=== TASK TO CARRY OUT ===
Because the entries hold pictures, reproduce only their words, exactly as written.

>>>

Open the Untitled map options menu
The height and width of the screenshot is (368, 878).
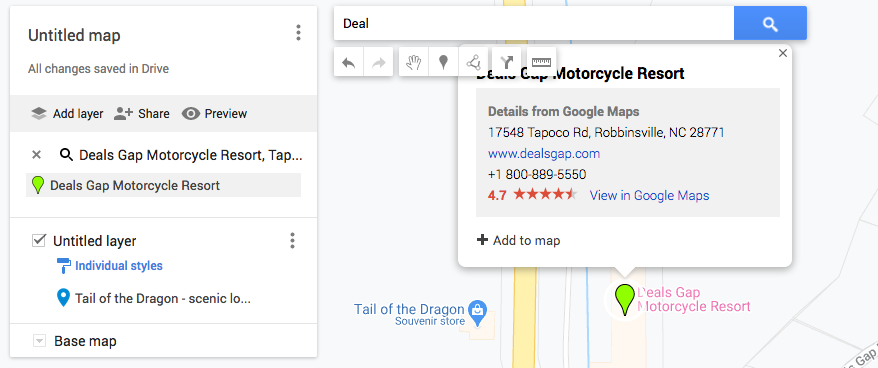pyautogui.click(x=298, y=33)
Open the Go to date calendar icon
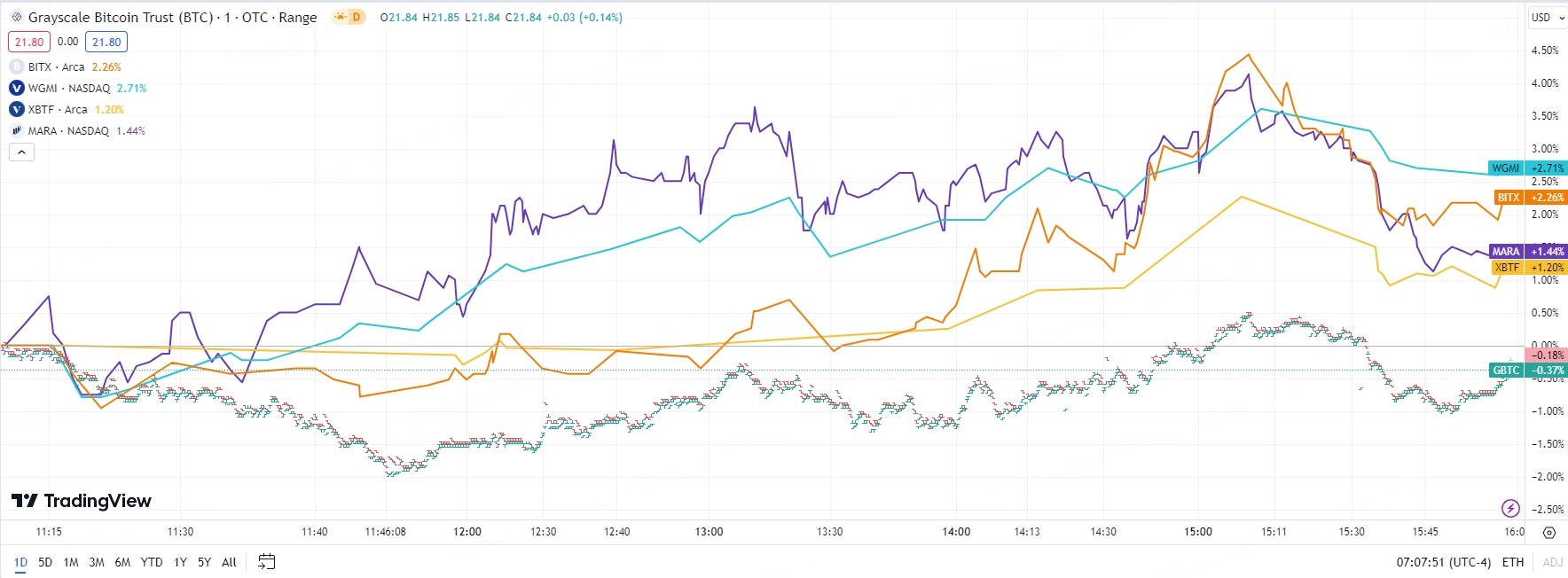1568x578 pixels. tap(266, 562)
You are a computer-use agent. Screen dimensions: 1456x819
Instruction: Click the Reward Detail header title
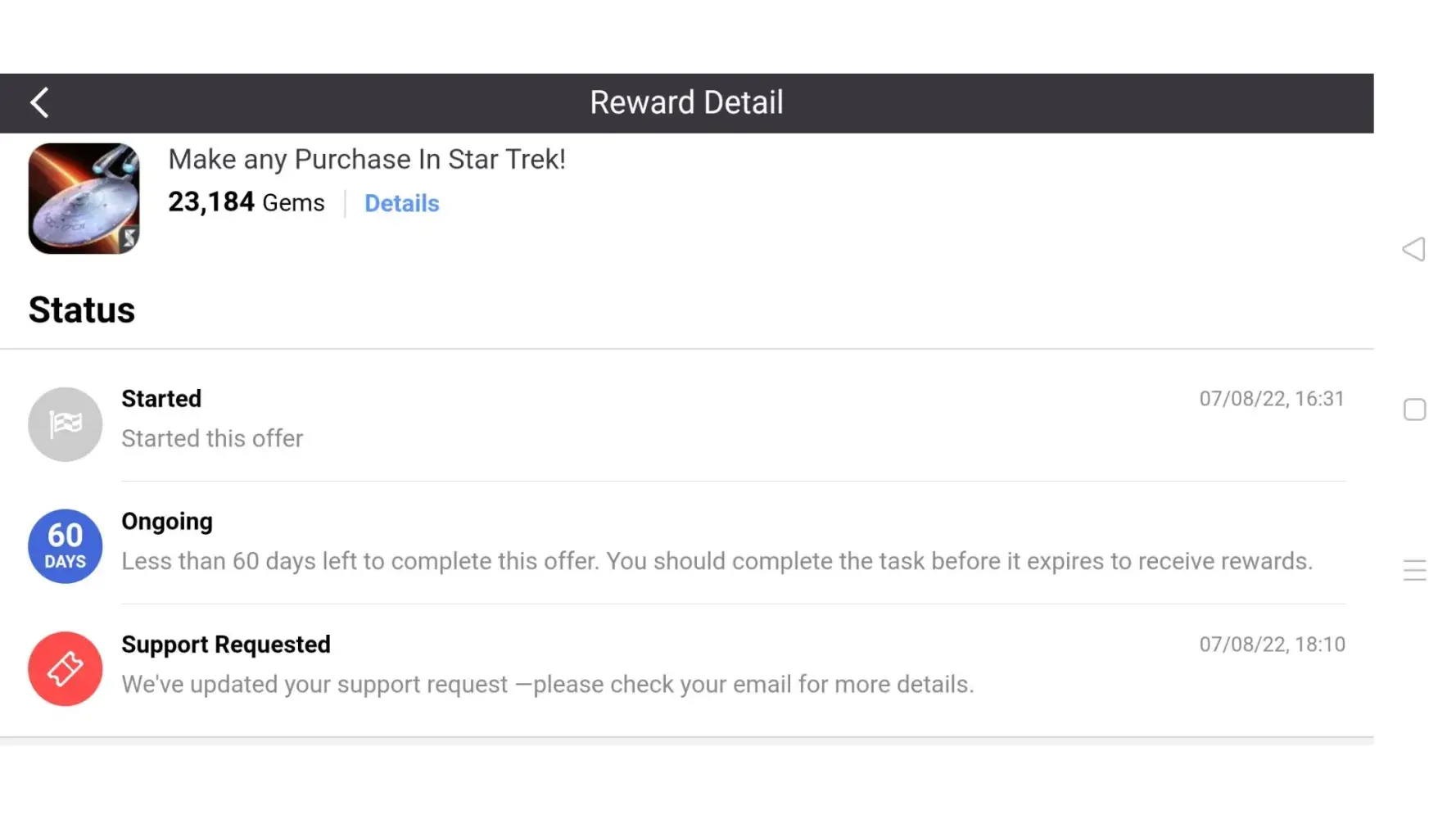point(686,103)
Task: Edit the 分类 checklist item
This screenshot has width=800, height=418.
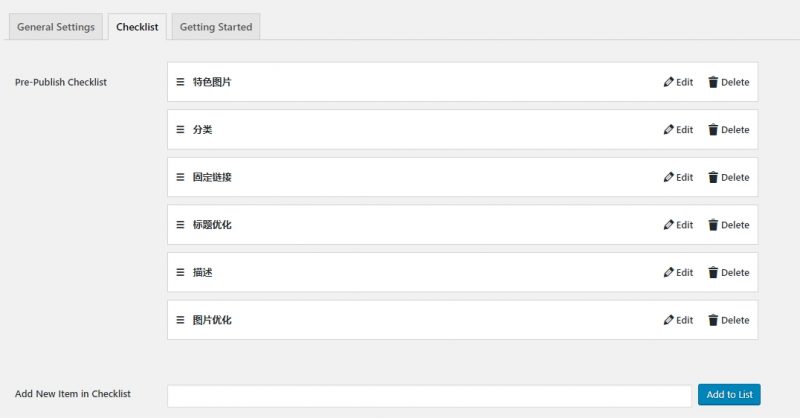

<<<

=== FINISHED EXERCISE ===
Open the Untitled map options menu
The height and width of the screenshot is (368, 878).
pyautogui.click(x=298, y=33)
Open the Go to date calendar icon
1568x578 pixels. tap(266, 562)
You are a computer-use agent. Screen dimensions: 1456x819
Instruction: Click the Reward Detail header title
point(686,103)
Task: Edit the 分类 checklist item
This screenshot has width=800, height=418.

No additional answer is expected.